Restrukturisasi BUMN, PPA kaji terbitkan obligasi
A
A
A
Sindonews.com - PT Perusahaan Pengelola Aset (PPA) mengkaji untuk menerbitkan surat utang (obligasi) untuk tambahan pendanaan perusahaan dalam melaksanakan program restrukturisasi dan revitalisasi Badan Usaha Milik Negara (BUMN).
Ini sebagai langkah alternatif PPA jika tidak mendapatkan tambahan Penyertaan Modal Negara (PMN) pada tahun ini. “Kalau kita tidak dapat PMN, ada beberapa opsi pendanaan yang kita kaji. Mungkin bisa menerbitkan obligasi,” kata Sekretaris Perusahaan PPA Renny O Rorong kemarin.
Lebih lanjut dia menjelaskan, jika perseroan memilih menerbitkan obligasi, maka PPA akan mencari waktu yang tepat untuk merealisasikannya disesuaikan dengan kebutuhan perusahaan. Namun, Renny belum bisa berkomentar banyak lantaran hal itu masih dalam kajian internal perusahaan.
PT PPA mendapat PMN dari pemerintah pada 2008 sebesar Rp1,5 triliun. Kemudian, pada tahun berikutnya, kembali mendapat tambahan PMN senilai Rp1 triliun sehingga total dana PMN yang diterima PPA mencapai Rp2,5triliun. Dana PMN itu digunakan untuk merestrukturisasi dan merevitalisasi sejumlah BUMN bermasalah.
Namun, PPA sejak 2010 tidak lagi mendapat tambahan PMN dari pemerintah. PPA sempat mengajukan penambahan PMN sebesar Rp2 triliun, tapi pemerintah hingga saat ini belum merealisasikannya. PPA pada 2010 sempat mengkaji rencana menerbitkan obligasi lantaran tidak ada tambahan PMN dari pemerintah kepada PPA.
“Kami pertimbangkan untuk menerbitkan obligasi kalau tidak ada PMN dari pemerintah,” kata Direktur Utama PPA Boyke Mukijat beberapa waktu lalu.

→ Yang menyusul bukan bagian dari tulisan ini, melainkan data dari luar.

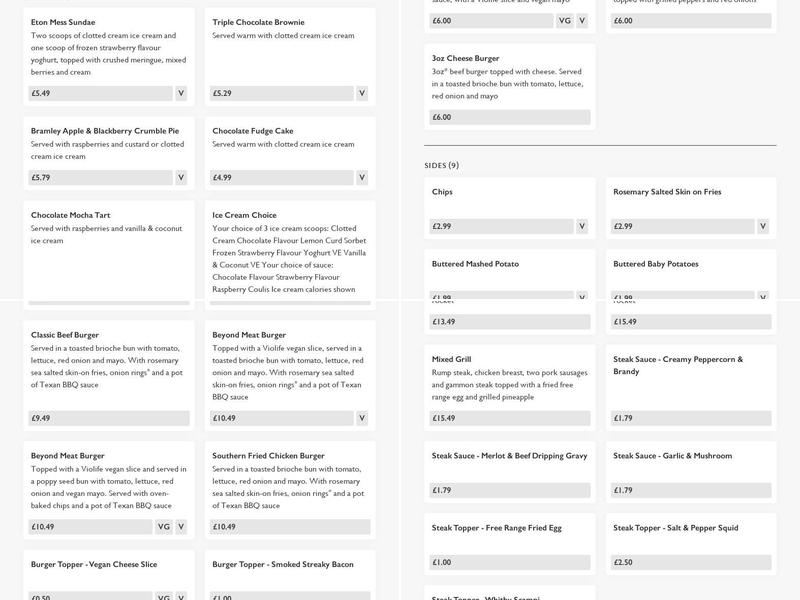Click the V badge on Bramley Apple Crumble Pie
Screen dimensions: 800x600
click(x=181, y=178)
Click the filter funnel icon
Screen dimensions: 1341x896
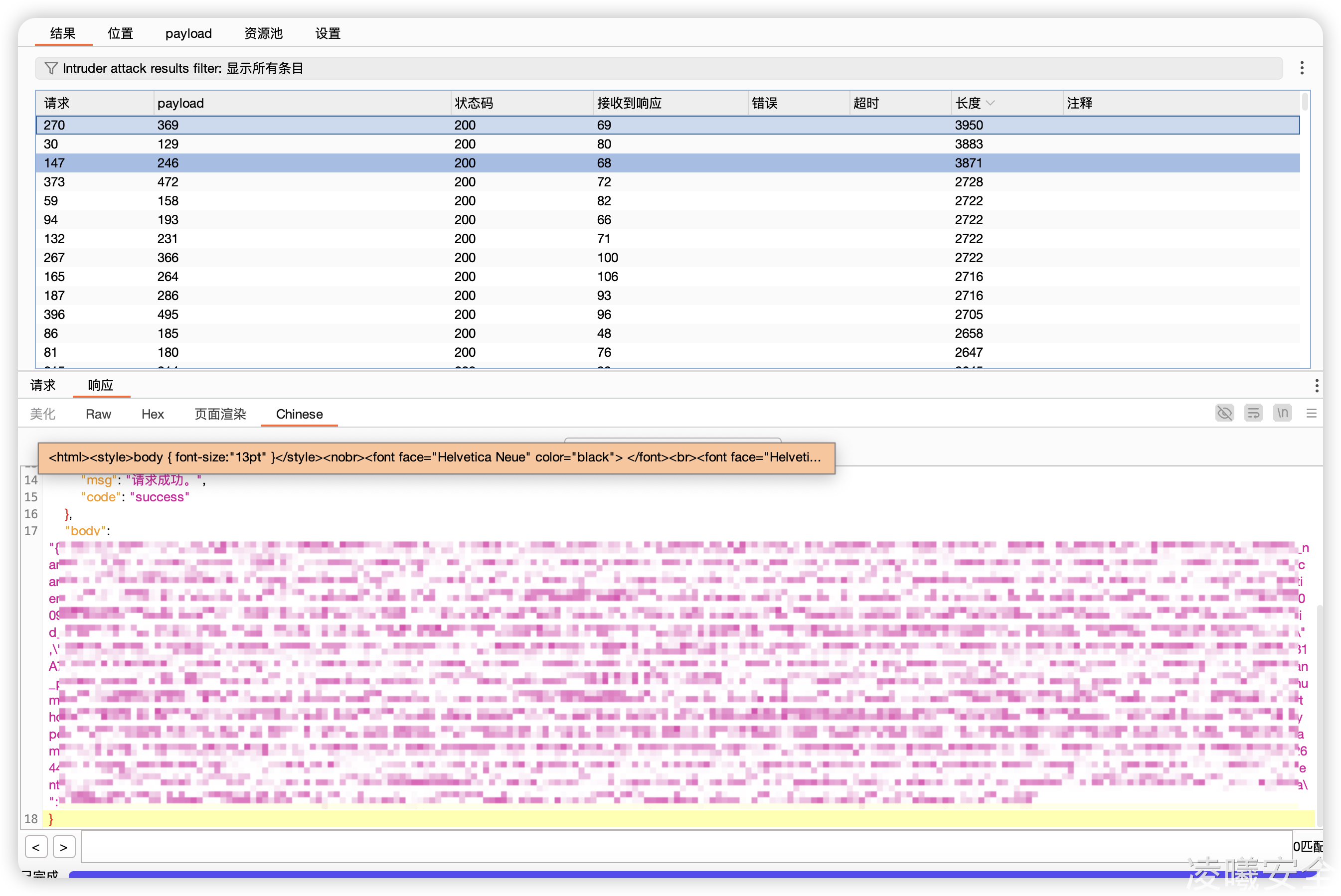51,69
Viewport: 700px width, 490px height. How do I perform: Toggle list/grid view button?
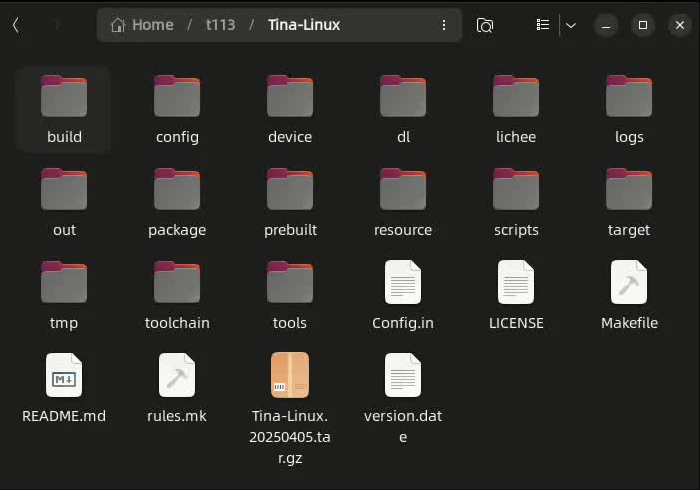(x=543, y=25)
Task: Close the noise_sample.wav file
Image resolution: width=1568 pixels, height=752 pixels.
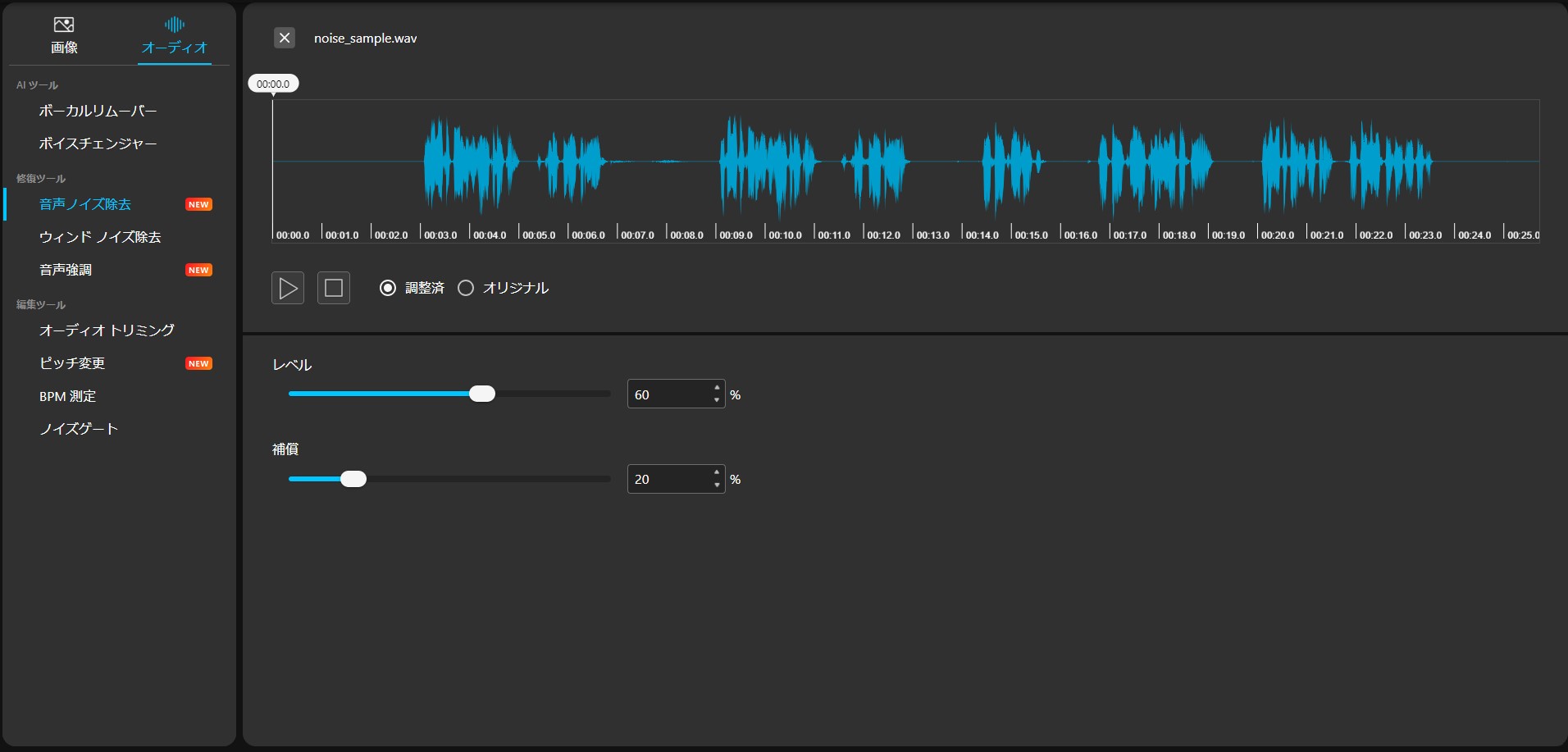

Adapun, nilai obligasi yang dipertimbangkan pada 2010 untuk diterbitkan sebesar Rp1 triliun. Pasalnya, kebutuhan dana untuk restrukturisasi dan revitalisasi BUMN tiap tahunnya diperkirakan sekitar Rp1 triliun.
Ketua Komisi VI DPR Airlangga Hartato mengatakan, penerbitan obligasi tersebut sebagai salah satu opsi perseroan untuk menyiasati minimnya pendanaan yang dimiliki PPA untuk segera menyelesaikan program restrukturisasi dan revitalisasi sejumlah BUMN.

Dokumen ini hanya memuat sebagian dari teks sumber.